My internship is with the Children’s Behavioral Health Initiative (CBHI) in Boston, MA. CBHI is a division of the department of Health and Human Services which is a branch of the Massachusetts State Government. This organization was founded in 2008 in response to the case of Rosie D v Patrick which stated that families with children on MassHealth deserve more standardized and transparent behavioral health screenings. The mission of this organization is to prevent inadequate behavioral health screenings, promote community based care, and help children be successful in all domains of their lives. My organization specifically works to develop and improve the Child and Adolescent Needs and Strengths (CANS) tool. CANS is used by clinicians and psychiatrists as part of a comprehensive analysis when they meet with children struggling with behavioral health issues. CANS is a standardization tool that allows health care providers can properly screen and assess both the needs and the strengths of individual children, so that the proper treatment plan can be made. My organization helps to train health care providers to implement the CANS into their practice, improves the CANS technology so that it best meets the needs of both the clinician and the patient, and works to provide many resources that families on Mass Health can turn to for behavioral health services. In a nutshell, CBHI provides the training and support to health care providers so that they can provide the most responsive and accommodating care.

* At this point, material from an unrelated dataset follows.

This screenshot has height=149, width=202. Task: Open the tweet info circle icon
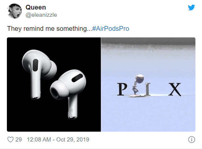[192, 140]
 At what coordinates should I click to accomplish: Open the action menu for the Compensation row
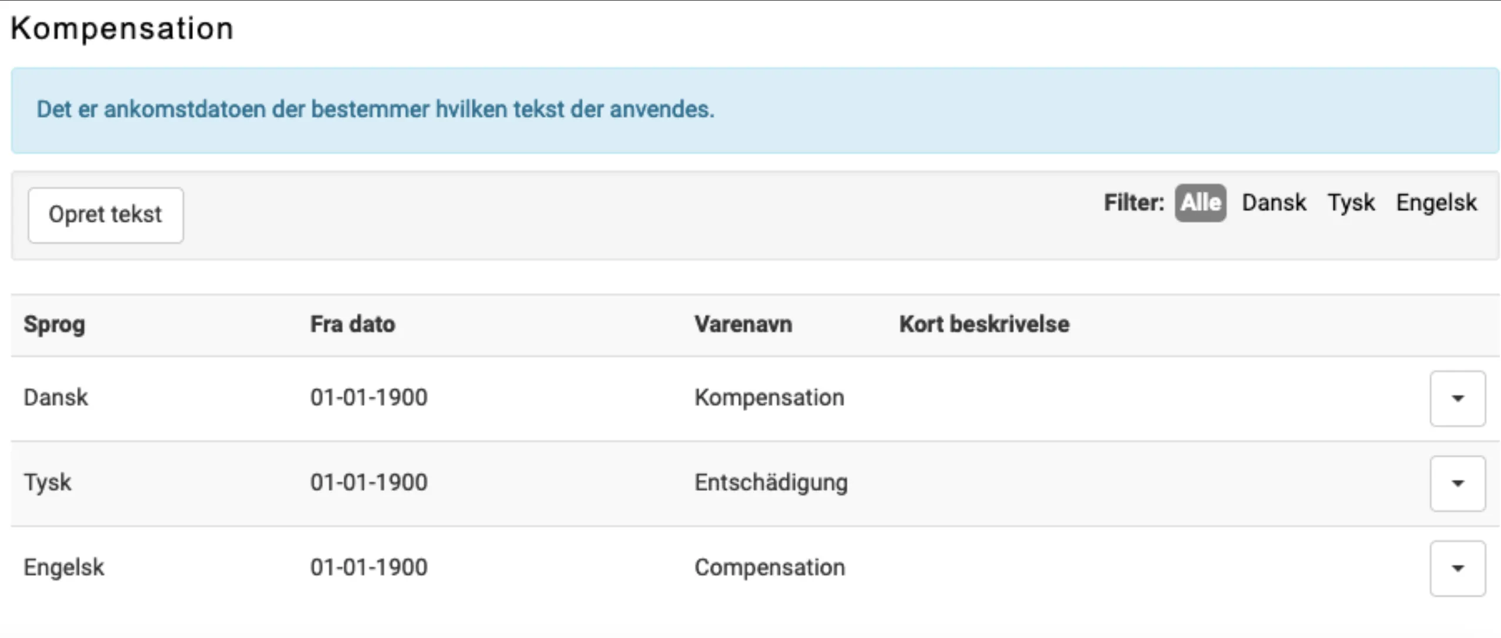tap(1457, 569)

This is a link to the CBHI webpage

I will have various responsibilities within CBHI. I will attend meetings within the department as well as with health care supervisors to gain input on how to improve CANS and offer suggestions for training and screening development. One major task I will complete is the creation of an extensive list of all statewide training directors who provide Mass Health. This list will improve communication between our organization and those using our services so that training methods and materials will be more accessible and clear to those using CANS.


WOW Blog 1A


I found this internship with the help of Cynthia Tschampl who I met with in December. She directed me to a few internship postings that she was aware of, one of which was CBHI. In February I met with Deborah McDonagh from the Children’s Behavioral Health Initiative. At the interview Deborah and I discussed my experience, duties of the internship, and each of our goals. Later in February, Deborah contacted me and told me that she would offer me the position.

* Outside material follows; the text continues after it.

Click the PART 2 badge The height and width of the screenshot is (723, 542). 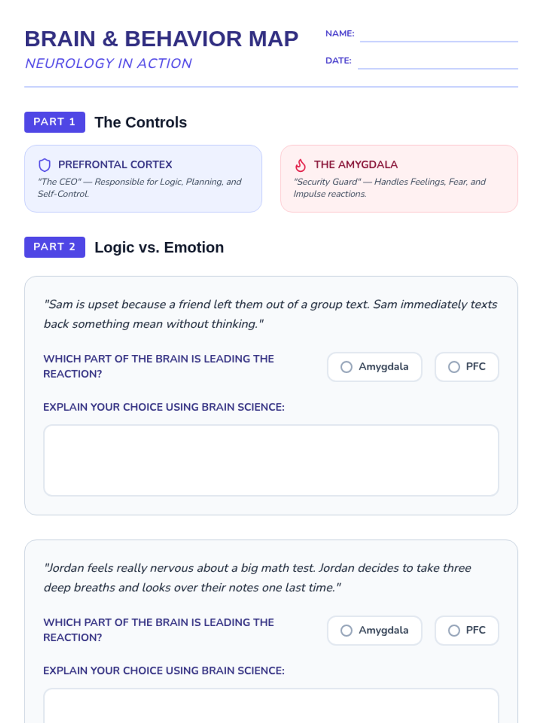(55, 247)
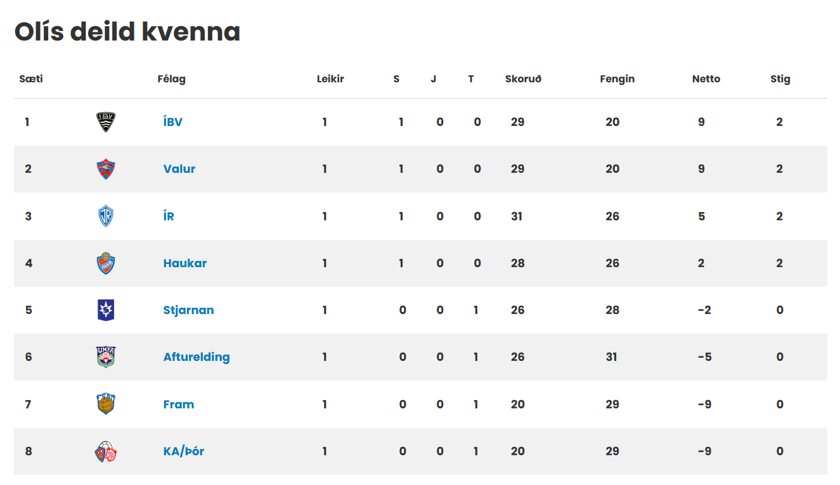Image resolution: width=840 pixels, height=485 pixels.
Task: Click the Afturelding UMFA crest
Action: pyautogui.click(x=106, y=357)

In my first week I completed the CANS online training and took the certification test. I am now certified to provide CANS assessments. While I will not use this training because I am not a certified clinician, this training has helped me better understand what CBHI does and how CANS works. I also spent this past week attending meetings, one of which was with behavioral health providers in the Boston area. This meeting was both interesting and informative in helping me to better comprehend provider concerns, technological developments coming in the near future, and understand how collaborative work between many interests can work towards a common goal.

This is a link to a list of Newsletter archives that I read through this past week to better understand the CANS training program:

My impression is that everybody working to provide these improved behavioral health screenings is very dedicated. Everyone wants what is best for the children and their families. I believe that the projects I am assigned to are necessary and will be extremely useful in the future. This internship will teach me about policy making, the behavioral health system, and how to become an effective advocate. My hope is that the relationships I am developing now will continue years down the road when I go on to a future career with child advocacy and social work. Additionally, this internship will help me gain leadership skills, maintain professionalism, and develop meaningful connections.